__Goal of the exercise__. Take the data below. Output it exactly from its first line through the line containing "Task: Enable the Samedi toggle switch".

__Provided material__.

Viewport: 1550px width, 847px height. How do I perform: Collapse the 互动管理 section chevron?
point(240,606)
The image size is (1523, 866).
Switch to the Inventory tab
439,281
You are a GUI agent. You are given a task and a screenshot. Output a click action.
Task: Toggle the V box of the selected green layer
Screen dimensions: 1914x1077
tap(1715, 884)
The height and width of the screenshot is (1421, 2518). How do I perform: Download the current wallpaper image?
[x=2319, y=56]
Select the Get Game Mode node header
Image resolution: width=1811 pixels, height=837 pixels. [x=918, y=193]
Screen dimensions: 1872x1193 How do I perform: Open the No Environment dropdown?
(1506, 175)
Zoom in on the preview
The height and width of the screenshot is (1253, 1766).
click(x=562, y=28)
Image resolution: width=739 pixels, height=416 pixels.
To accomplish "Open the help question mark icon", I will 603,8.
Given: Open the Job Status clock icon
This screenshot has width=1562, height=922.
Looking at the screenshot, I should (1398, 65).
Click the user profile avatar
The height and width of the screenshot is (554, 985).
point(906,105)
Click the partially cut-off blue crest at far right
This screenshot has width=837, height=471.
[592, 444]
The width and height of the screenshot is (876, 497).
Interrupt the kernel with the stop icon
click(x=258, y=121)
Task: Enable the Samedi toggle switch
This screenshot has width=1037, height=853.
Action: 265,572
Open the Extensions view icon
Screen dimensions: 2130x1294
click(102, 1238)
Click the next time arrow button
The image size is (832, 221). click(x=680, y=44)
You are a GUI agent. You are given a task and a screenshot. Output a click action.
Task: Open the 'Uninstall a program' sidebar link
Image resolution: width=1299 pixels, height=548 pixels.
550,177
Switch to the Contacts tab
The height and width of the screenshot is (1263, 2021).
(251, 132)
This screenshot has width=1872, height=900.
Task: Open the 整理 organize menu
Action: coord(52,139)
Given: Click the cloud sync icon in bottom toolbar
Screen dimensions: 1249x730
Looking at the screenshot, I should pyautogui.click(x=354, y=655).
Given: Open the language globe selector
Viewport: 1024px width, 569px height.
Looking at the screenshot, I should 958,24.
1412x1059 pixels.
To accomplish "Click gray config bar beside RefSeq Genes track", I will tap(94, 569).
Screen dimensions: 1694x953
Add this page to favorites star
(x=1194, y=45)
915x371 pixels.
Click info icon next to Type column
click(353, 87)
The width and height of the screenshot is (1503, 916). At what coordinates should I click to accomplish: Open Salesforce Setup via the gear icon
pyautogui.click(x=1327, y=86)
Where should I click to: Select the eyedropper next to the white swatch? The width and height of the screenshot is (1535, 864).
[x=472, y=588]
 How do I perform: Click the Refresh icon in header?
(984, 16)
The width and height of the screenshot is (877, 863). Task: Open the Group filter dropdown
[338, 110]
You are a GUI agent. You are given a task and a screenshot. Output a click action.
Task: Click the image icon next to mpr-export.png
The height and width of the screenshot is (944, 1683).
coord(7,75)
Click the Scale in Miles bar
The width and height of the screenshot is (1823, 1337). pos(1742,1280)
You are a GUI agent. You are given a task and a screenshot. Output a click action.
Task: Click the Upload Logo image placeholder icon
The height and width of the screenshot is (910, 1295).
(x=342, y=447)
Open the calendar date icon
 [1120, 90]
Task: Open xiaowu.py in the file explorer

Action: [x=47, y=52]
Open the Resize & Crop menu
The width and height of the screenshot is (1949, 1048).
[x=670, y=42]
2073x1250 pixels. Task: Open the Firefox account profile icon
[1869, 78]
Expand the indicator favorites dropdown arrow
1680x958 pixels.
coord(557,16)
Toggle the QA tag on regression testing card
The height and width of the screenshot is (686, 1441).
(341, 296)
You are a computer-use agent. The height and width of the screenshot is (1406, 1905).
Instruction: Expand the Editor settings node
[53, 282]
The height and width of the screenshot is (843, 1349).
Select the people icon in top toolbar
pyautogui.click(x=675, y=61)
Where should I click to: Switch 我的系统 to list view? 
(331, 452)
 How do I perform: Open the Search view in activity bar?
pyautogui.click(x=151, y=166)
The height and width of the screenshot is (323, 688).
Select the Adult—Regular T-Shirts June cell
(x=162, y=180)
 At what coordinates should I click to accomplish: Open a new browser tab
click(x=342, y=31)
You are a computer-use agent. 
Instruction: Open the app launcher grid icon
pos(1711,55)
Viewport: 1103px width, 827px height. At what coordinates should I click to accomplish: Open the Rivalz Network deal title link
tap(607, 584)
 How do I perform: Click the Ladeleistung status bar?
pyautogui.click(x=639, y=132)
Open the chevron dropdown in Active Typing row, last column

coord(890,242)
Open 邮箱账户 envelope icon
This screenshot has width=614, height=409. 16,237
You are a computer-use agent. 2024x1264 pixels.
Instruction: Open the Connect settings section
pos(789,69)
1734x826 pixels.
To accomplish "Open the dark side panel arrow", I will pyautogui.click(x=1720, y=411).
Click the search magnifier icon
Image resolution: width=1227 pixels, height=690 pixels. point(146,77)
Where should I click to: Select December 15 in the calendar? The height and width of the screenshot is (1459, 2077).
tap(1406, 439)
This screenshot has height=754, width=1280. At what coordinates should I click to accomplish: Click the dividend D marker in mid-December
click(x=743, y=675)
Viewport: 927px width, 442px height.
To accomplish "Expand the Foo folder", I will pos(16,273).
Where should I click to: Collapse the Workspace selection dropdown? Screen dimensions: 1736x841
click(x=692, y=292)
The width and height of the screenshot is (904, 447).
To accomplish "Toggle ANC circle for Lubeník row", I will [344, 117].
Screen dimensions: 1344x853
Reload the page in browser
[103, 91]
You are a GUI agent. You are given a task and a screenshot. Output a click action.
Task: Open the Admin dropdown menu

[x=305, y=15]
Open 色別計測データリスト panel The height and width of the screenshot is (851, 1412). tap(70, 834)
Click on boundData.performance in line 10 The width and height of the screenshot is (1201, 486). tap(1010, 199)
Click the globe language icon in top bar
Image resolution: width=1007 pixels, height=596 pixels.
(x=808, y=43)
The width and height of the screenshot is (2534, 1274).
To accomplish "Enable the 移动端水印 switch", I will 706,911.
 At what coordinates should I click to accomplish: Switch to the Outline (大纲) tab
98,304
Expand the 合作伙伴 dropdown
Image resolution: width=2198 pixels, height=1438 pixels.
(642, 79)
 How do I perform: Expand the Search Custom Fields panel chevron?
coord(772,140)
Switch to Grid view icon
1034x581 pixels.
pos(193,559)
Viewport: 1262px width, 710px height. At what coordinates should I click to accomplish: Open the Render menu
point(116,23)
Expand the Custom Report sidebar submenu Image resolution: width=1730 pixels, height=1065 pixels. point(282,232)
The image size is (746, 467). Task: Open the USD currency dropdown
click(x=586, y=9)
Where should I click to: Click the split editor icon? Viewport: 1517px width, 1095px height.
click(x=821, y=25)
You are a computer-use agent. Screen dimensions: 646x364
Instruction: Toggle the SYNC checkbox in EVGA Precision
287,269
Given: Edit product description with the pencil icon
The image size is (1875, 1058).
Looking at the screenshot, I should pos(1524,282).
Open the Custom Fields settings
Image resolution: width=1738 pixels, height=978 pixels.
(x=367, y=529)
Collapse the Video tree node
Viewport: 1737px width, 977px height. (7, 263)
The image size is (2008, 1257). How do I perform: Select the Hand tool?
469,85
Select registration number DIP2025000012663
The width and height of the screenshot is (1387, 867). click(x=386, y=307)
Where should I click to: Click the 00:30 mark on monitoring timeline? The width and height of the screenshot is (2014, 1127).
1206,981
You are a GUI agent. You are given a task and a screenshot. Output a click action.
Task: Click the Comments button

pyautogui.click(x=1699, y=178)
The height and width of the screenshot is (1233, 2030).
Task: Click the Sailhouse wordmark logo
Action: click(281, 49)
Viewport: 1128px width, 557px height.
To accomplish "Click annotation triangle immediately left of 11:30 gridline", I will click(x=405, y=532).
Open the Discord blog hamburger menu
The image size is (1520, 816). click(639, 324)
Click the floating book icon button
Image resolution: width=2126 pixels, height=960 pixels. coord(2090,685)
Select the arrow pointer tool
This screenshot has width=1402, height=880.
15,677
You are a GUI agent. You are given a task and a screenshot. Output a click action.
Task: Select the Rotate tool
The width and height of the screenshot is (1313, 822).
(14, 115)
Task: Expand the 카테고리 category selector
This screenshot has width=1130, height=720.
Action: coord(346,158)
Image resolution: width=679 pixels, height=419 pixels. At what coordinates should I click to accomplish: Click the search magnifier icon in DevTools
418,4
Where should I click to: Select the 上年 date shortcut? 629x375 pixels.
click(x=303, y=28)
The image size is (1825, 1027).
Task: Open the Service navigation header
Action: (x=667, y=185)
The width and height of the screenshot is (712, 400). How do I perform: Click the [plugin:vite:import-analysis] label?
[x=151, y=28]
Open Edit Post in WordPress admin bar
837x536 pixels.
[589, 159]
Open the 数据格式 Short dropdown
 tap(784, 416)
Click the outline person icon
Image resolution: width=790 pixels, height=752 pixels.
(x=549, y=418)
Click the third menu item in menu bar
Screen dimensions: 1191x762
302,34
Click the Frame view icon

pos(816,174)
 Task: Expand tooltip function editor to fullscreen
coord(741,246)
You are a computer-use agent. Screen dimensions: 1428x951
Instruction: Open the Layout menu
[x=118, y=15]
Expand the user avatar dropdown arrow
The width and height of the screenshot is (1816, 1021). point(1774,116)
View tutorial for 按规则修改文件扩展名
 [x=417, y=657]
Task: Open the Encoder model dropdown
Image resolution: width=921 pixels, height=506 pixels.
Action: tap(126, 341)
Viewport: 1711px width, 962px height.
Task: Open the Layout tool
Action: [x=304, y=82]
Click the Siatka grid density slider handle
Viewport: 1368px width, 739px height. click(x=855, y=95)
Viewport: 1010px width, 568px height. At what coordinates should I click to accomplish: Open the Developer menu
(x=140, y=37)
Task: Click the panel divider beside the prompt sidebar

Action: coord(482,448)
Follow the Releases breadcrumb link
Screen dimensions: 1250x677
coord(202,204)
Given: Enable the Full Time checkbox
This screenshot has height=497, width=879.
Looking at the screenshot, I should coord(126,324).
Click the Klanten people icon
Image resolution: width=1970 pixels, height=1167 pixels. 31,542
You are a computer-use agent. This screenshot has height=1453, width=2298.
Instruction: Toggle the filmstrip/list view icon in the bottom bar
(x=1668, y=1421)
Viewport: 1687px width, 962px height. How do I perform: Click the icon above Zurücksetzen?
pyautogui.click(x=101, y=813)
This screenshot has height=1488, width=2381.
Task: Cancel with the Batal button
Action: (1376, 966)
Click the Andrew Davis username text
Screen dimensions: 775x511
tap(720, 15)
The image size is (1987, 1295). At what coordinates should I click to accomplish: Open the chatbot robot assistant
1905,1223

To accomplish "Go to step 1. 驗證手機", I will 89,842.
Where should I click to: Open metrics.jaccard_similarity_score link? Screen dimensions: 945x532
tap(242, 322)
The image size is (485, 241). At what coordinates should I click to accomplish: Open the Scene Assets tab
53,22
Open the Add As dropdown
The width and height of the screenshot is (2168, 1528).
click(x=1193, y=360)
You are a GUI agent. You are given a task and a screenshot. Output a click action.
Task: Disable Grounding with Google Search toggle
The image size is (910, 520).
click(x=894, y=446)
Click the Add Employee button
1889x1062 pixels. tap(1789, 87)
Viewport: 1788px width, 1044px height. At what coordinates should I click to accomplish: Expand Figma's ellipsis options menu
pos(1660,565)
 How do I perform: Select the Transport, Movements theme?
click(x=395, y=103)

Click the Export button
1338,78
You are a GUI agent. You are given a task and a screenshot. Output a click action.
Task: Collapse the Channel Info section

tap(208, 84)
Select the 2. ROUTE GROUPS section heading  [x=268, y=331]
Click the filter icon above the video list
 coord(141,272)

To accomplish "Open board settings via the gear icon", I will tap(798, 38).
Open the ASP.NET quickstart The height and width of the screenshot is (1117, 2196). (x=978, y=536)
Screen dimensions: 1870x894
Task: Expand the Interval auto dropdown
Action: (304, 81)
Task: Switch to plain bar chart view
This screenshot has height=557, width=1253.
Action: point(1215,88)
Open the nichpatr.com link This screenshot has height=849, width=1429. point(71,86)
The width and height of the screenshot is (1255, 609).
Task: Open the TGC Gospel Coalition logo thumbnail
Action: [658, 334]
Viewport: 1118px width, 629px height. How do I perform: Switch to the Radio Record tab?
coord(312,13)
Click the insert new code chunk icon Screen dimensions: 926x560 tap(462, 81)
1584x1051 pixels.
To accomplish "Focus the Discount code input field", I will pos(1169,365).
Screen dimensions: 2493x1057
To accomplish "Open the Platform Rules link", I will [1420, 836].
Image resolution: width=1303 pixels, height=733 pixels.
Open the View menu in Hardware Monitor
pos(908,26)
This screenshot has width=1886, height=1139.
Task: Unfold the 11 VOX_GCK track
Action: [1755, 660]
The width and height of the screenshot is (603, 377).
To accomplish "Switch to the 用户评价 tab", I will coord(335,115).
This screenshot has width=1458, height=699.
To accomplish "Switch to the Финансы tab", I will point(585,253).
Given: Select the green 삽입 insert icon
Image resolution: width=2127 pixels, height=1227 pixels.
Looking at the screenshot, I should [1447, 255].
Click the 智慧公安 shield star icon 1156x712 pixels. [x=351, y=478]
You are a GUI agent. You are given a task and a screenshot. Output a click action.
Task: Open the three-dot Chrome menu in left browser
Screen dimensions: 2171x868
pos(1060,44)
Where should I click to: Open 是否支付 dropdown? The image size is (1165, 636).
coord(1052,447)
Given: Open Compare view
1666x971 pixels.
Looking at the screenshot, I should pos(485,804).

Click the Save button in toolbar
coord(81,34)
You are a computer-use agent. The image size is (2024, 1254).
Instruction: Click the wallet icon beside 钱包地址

__Task result__.
Viewport: 1550px width, 847px height. How do I perform: Collapse the 互动管理 section chevron?
point(240,606)
The image size is (1523, 866).
Switch to the Inventory tab
439,281
You are a GUI agent. You are given a task and a screenshot. Output a click action.
Task: Toggle the V box of the selected green layer
Screen dimensions: 1914x1077
tap(1715, 884)
The height and width of the screenshot is (1421, 2518). How do I perform: Download the current wallpaper image?
[x=2319, y=56]
Select the Get Game Mode node header
Image resolution: width=1811 pixels, height=837 pixels. [x=918, y=193]
Screen dimensions: 1872x1193 How do I perform: Open the No Environment dropdown?
(1506, 175)
Zoom in on the preview
The height and width of the screenshot is (1253, 1766).
click(x=562, y=28)
Image resolution: width=739 pixels, height=416 pixels.
To accomplish "Open the help question mark icon", I will 603,8.
Given: Open the Job Status clock icon
This screenshot has width=1562, height=922.
Looking at the screenshot, I should (1398, 65).
Click the user profile avatar
The height and width of the screenshot is (554, 985).
point(906,105)
Click the partially cut-off blue crest at far right
This screenshot has width=837, height=471.
[592, 444]
The width and height of the screenshot is (876, 497).
Interrupt the kernel with the stop icon
click(x=258, y=121)
Task: Enable the Samedi toggle switch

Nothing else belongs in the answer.